Treść polecenia: Przepisz fragment zapisów, zaczynając od wiersza zawierającego „Given: Open the Shortcuts” i kończąc na wierszu zawierającym „Looking at the screenshot, I should click(x=128, y=437).”, przy czym zastąp „navigation pane” wyrażeniem „sidebar”, a resztę pozostaw bez zmian. Obrazy pomiń w odpowiedzi.

Podane zapisy:
»»
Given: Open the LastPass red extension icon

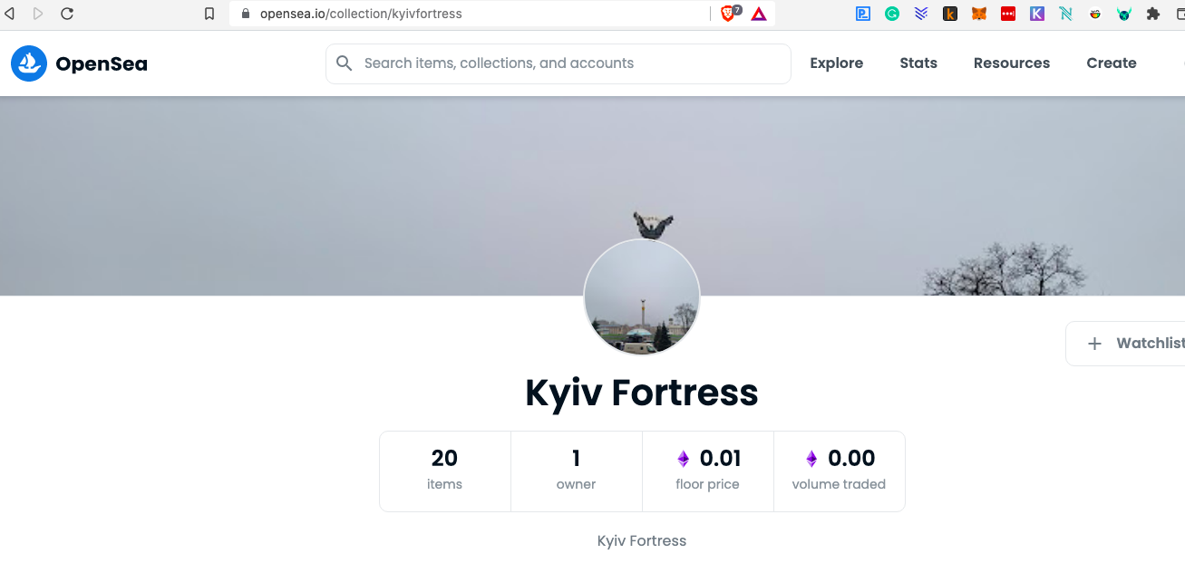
««
»»
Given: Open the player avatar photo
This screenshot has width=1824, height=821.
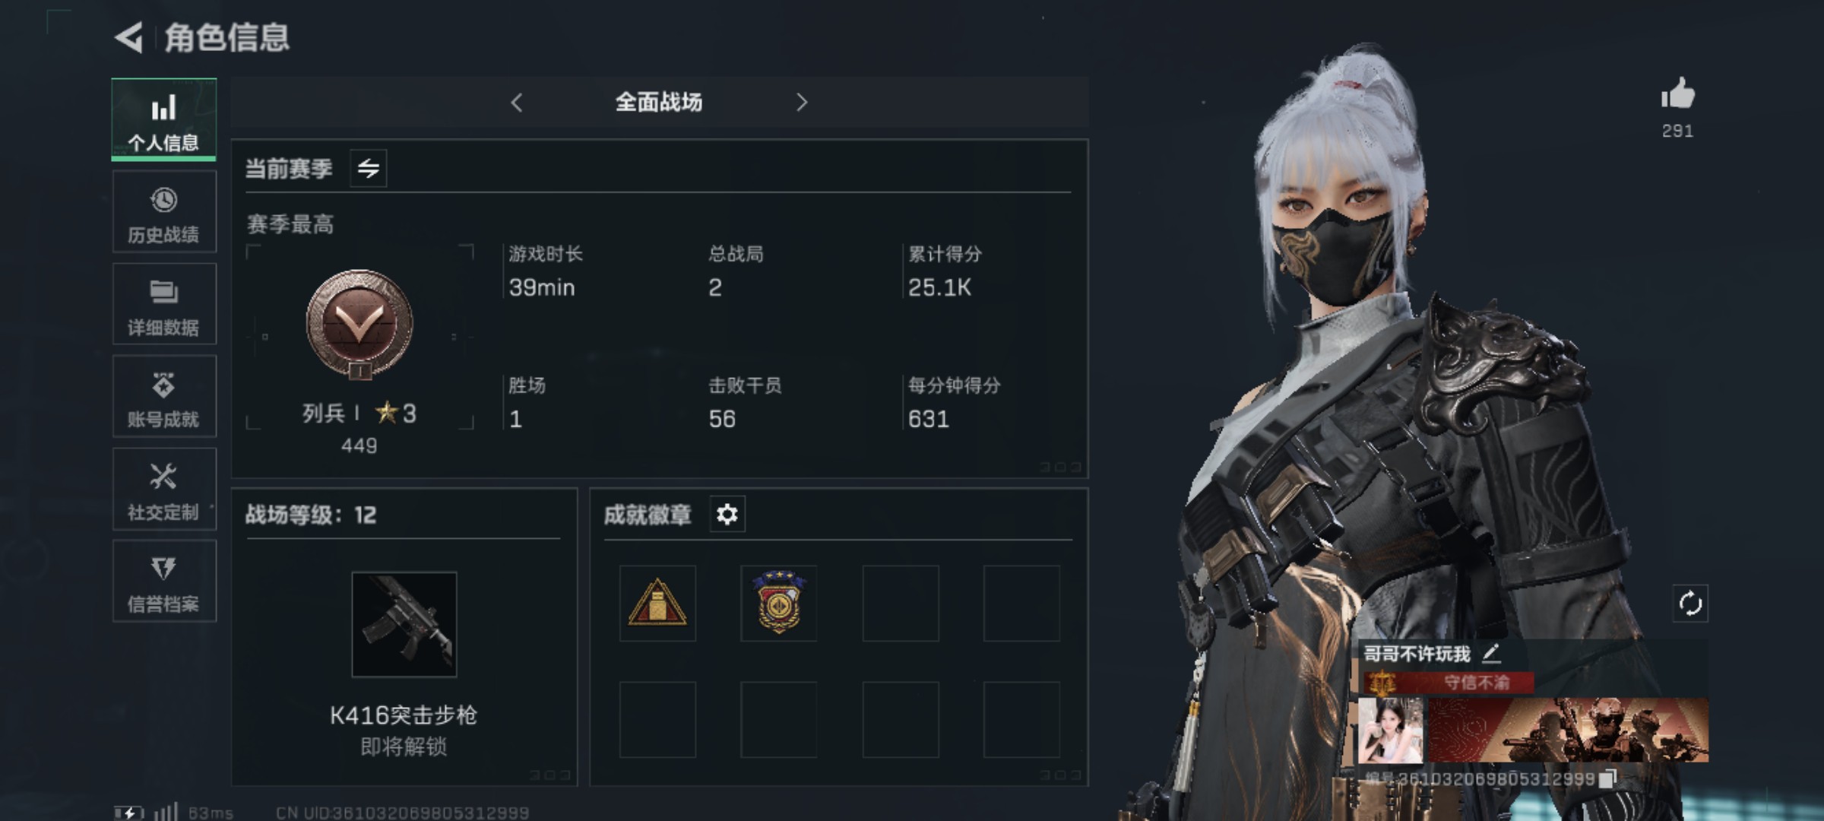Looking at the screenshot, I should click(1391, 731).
««
»»
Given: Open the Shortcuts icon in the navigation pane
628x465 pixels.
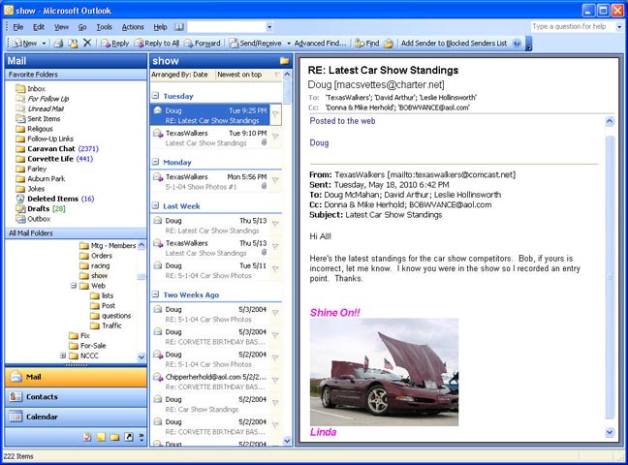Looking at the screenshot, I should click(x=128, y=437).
««
Rozwiązanie zadania:
Given: Open the Shortcuts icon in the sidebar
628x465 pixels.
Looking at the screenshot, I should click(x=128, y=437).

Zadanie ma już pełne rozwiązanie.